L'opposition algérienne contre toute ingérence étrangère dans les affaires internes du pays

Des partis de l’opposition algérienne ont appelé jeudi à reporter l’élection présidentielle prévue le 18 avril 2019. Ils ont également réclamé le démarrage d’une phase transitoire.



Un communiqué conjoint signé par plusieurs partis de l’opposition et des personnalités opposantes a affirmé que cette phase transitoire vise à préparer le climat politique en Algérie et à mettre en place les conditions légales pour garantir les droits et libertés du peuple dans le choix de ses dirigeants. Ni la nature de cette phase transitoire ni l’identité de ceux qui la mèneront n’ont été spécifiées.

Le communiqué de l’opposition algérienne qui s’est réunie au siège du parti Talaie El Houriat présidé par Ali Benflis, affirme que la tenue d’une élection présidentielle dans de pareilles circonstances constitue un risque pour la stabilité du pays.

Parmi les parties signataires de ce communiqué figuraient les anciens chefs du gouvernement, Ali Benflis, Ahmed Benbitour et Said Ahmed Ghazali, l’ancien ministre de la communication, Abdelaziz Rahabi et le président du mouvement « société de paix » Abdelrazak Mokri.

Louisa Hanoune, secrétaire générale du Parti des travailleurs et ancienne candidate à la présidentielle de 2004 a également participé à la réunion des forces de l'opposition algérienne.

L'opposition algérienne a, également, affirmé qu'elle rejette toute ingérence extérieure dans les affaires internes du pays.

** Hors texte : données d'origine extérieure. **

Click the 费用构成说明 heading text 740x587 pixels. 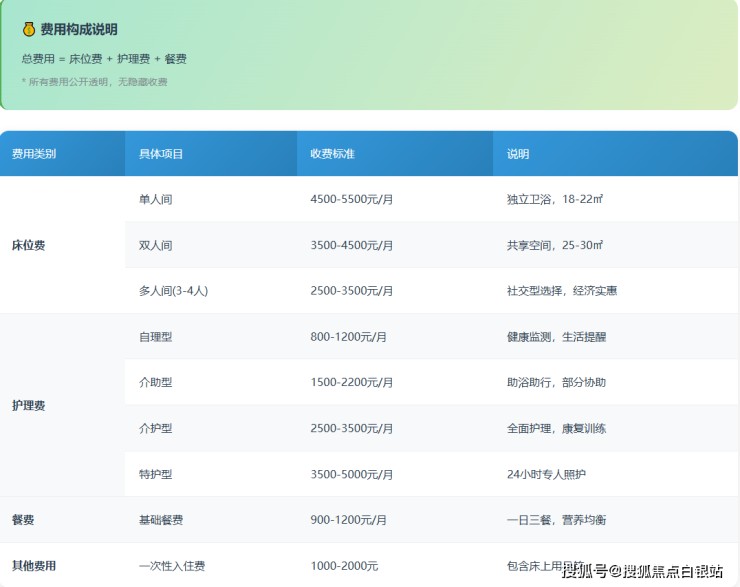pos(78,30)
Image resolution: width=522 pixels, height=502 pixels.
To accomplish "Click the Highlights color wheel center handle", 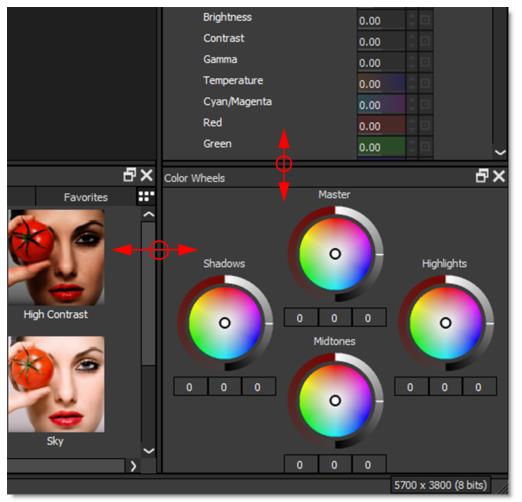I will [x=446, y=323].
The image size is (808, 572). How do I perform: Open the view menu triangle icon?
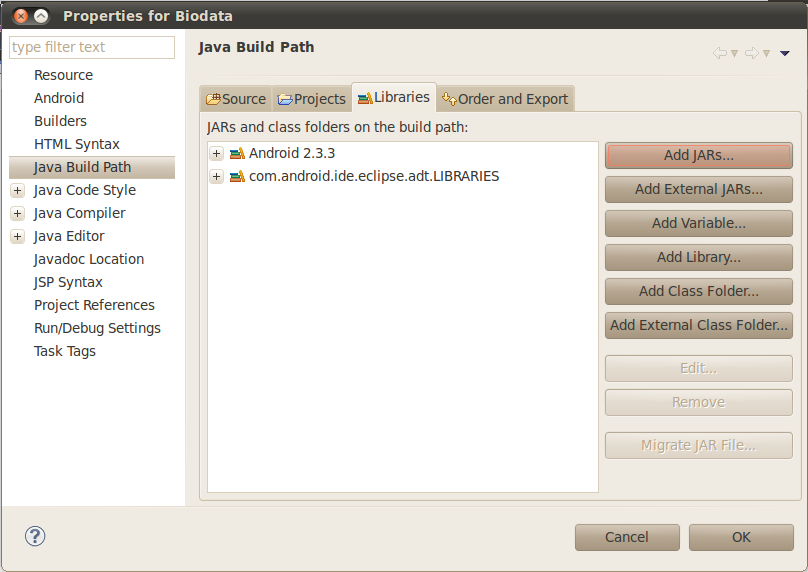click(x=785, y=53)
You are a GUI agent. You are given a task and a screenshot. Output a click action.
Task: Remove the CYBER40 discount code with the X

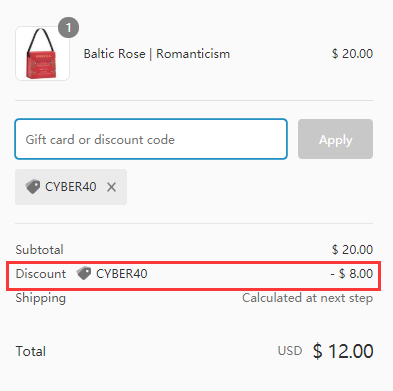(111, 187)
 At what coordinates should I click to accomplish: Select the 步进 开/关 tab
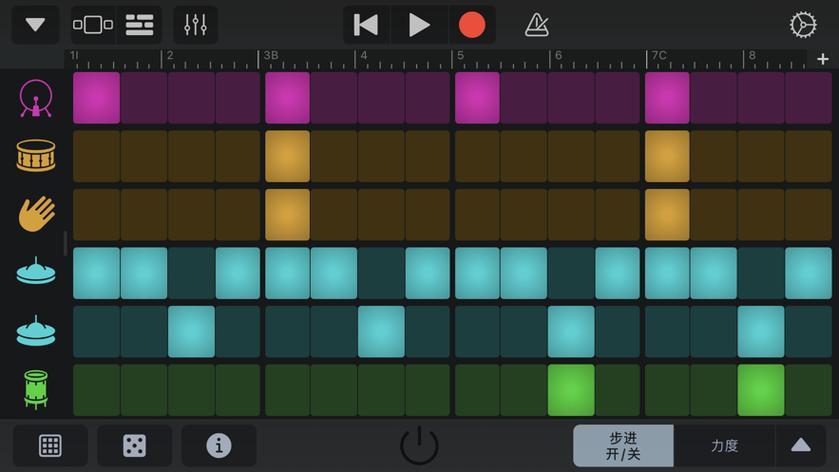pos(623,446)
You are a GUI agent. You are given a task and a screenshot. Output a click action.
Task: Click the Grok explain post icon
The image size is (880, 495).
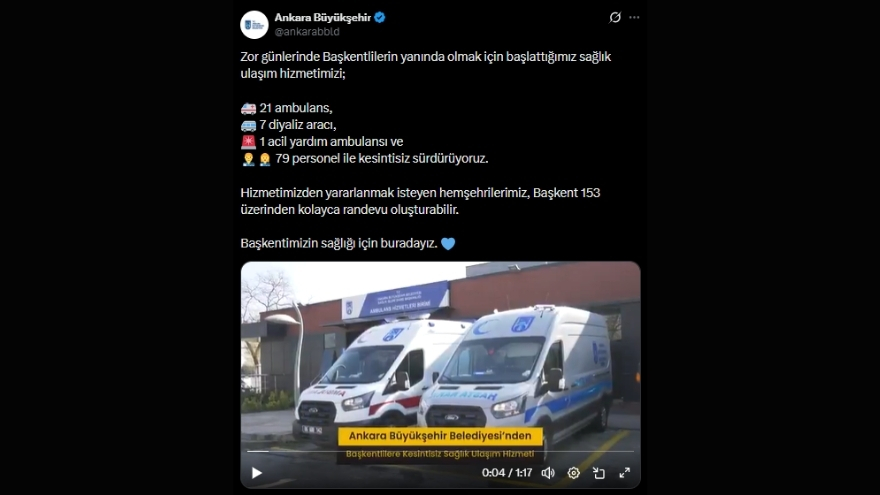pyautogui.click(x=615, y=17)
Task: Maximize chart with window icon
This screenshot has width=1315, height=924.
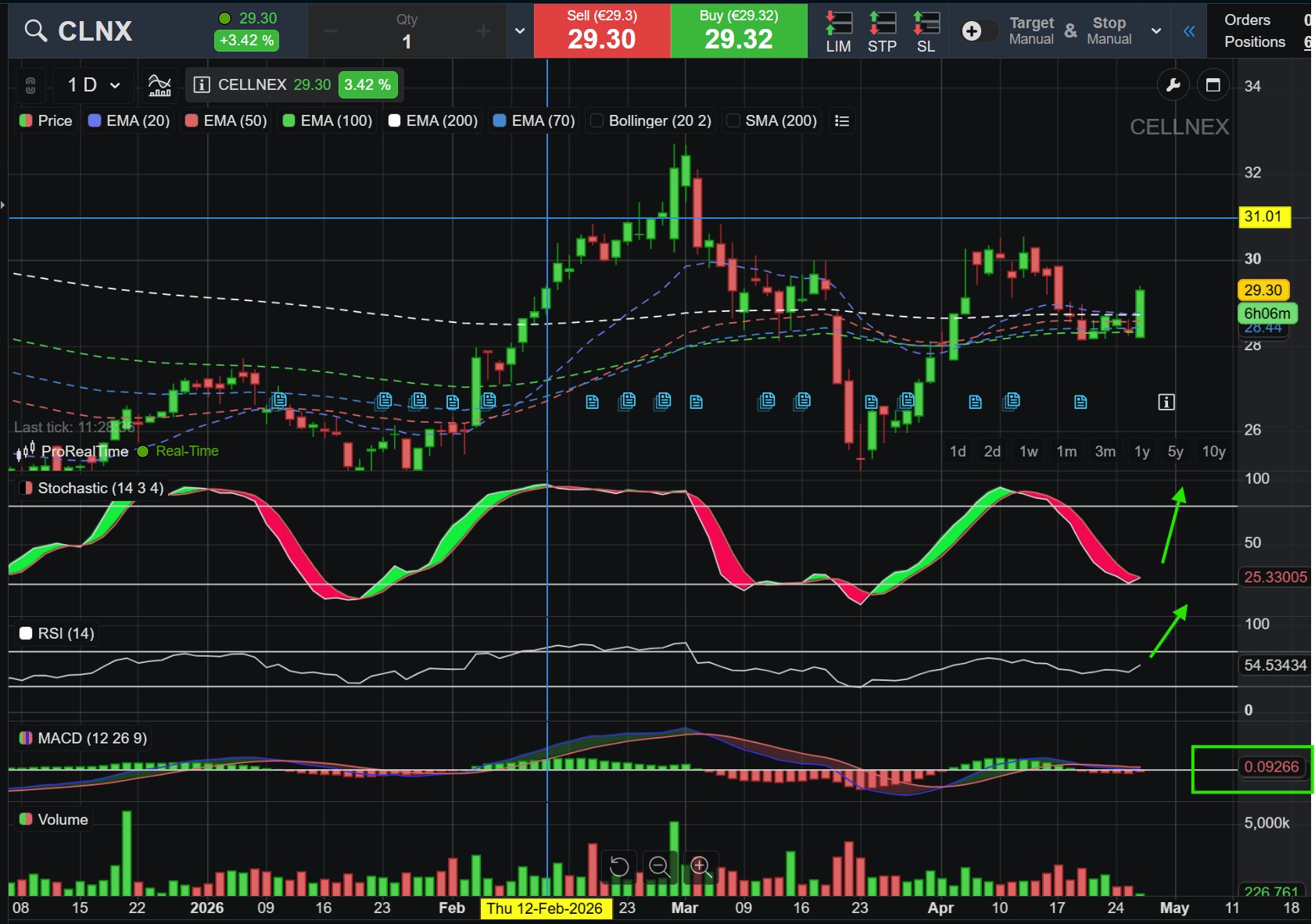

Ce rejet intervient en réaction aux positions de plusieurs pays occidentaux, à l’instar de la France et des Etats-Unis, qui ont exprimé leur préoccupation par la situation en Algérie.


La dernière réunion des partis de l’opposition en Algérie s’est tenue lundi. Une réunion à l’issue de la quelle l’opposition a appelé les autorités à annoncer la vacance du poste du président de la République en raison de l’état de santé du Président.

Le président algérien, Abdelaziz Bouteflika, a mis en garde, jeudi, contre l’infiltration du mouvement populaire opposé à sa candidature pour un cinquième mandat, appelant à la vigilance contre toute tentative venant de l'intérieur ou de l'extérieur du pays.

Bouteflika, avait annoncé le 10 février sa candidature pour la prochaine élection présidentielle, en réponse à l’appel de ses partisans. Il a également promis aux Algériens la tenue d’un congrès sur les grandes réformes en Algérie.

L’Algérie connaît depuis cette annonce un large mouvement populaire et des manifestations quasi-quotidiennes appelant Boutelika à ne pas se porter candidat à la prochaine élection présidentielle.